The proposal was not adopted. However, in light of the present, still-developing situation, it’s worth reconsidering. Although Israel boasts of being Startup Nation, in effect civil society finds it difficult to adopt and implement standards relating to cybersecurity.
The National Cyber Directorate finds it difficult to force civilian companies to improve their protective capabilities, despite the repeated warnings. There are companies that adopt the guidelines, but there are also quite a few instances of companies that don’t heed the warnings. That’s what happened, for example, with the Atraf server.
The directorate claims that cooperation with the public is good and that 73 percent of its advice and warnings to companies are accepted.
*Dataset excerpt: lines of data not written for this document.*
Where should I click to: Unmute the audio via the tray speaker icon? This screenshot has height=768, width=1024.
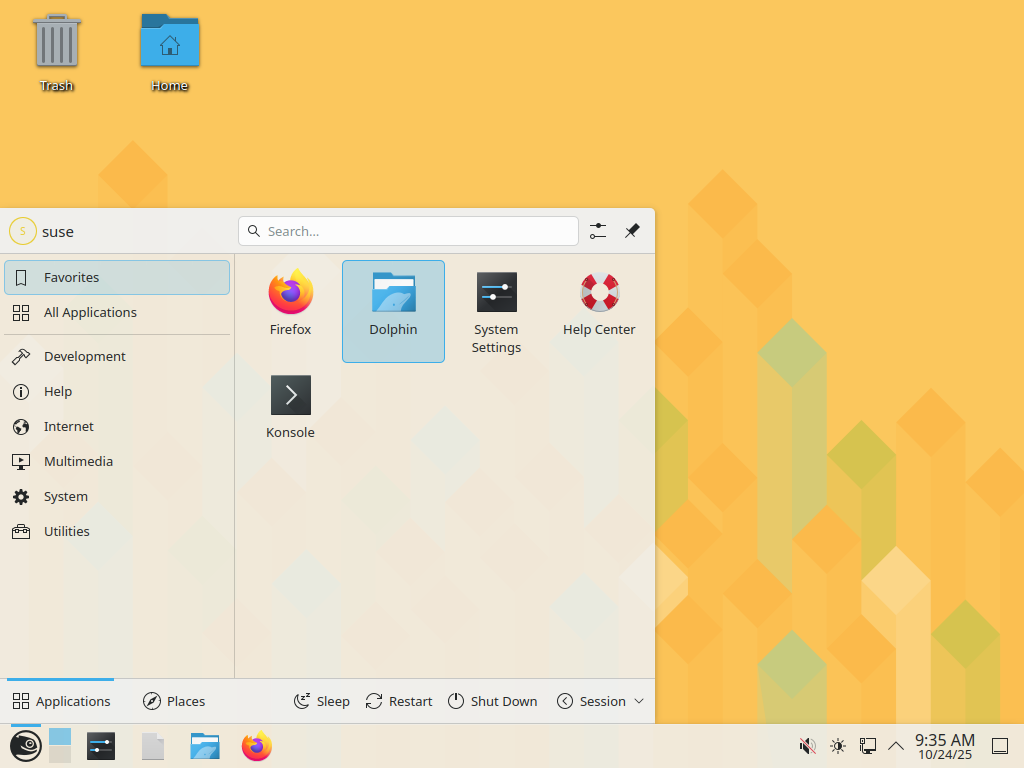tap(806, 746)
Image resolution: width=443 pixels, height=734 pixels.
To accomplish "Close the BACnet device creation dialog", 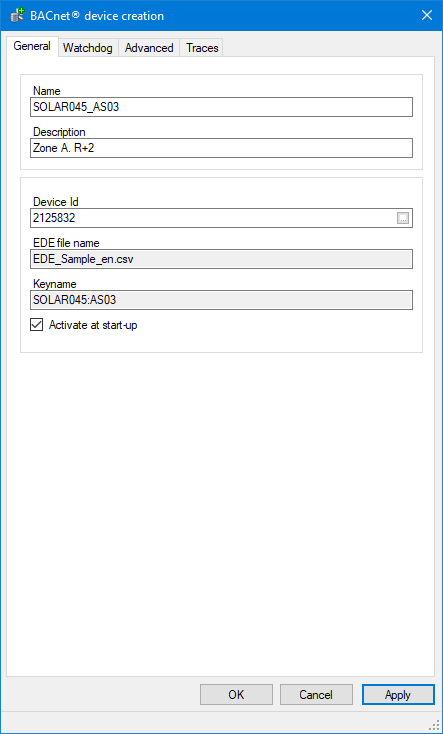I will (427, 15).
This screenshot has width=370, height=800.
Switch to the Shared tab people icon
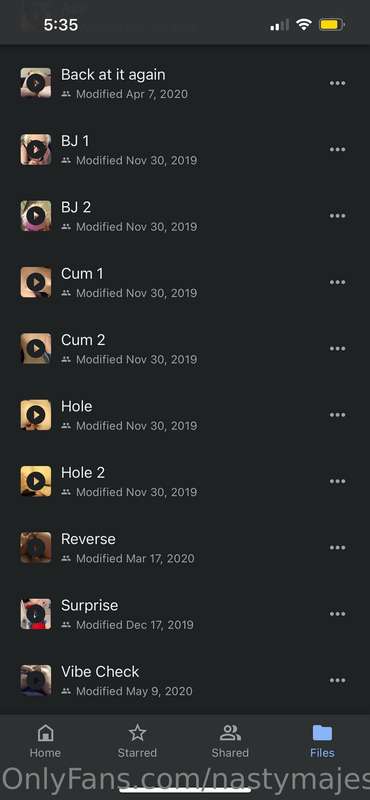tap(230, 733)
At the same time, Unna believes that when it comes to adopting the guidelines, there is a need for legislation. The thing is that in Western democracies, not every problem can by solved by means of a law.
Thus, it seems the time has come for Israel to decide whether it wants truly effective protection for the entire civilian domain, or whether it is satisfied with much less. It’s worth considering whether to restore responsibility for gathering information regarding critical and noncritical infrastructure to the Shin Bet. Alternatively, we could adopt the U.S. model, reduce the number of critical infrastructure facilities and decide that in free and capitalist Israel, the private sector is responsible.
And there is another possible solution: Perhaps the defense establishment should overcome its Pavlovian conditioning and refrain from cyberattacks against Iran’s civil society. That won’t prevent ransomware or trolling attacks, but the friction in cyberspace with Iran would definitely be reduced.
Israel must not continue to add fuel to the cyberwarfare fire, because the attacks will only continue to increase. The National Cyber Directorate is an operational body, and therefore the person who must make a diplomatic-strategic decision on the issue and demonstrate courageous leadership is Prime Minister Bennett.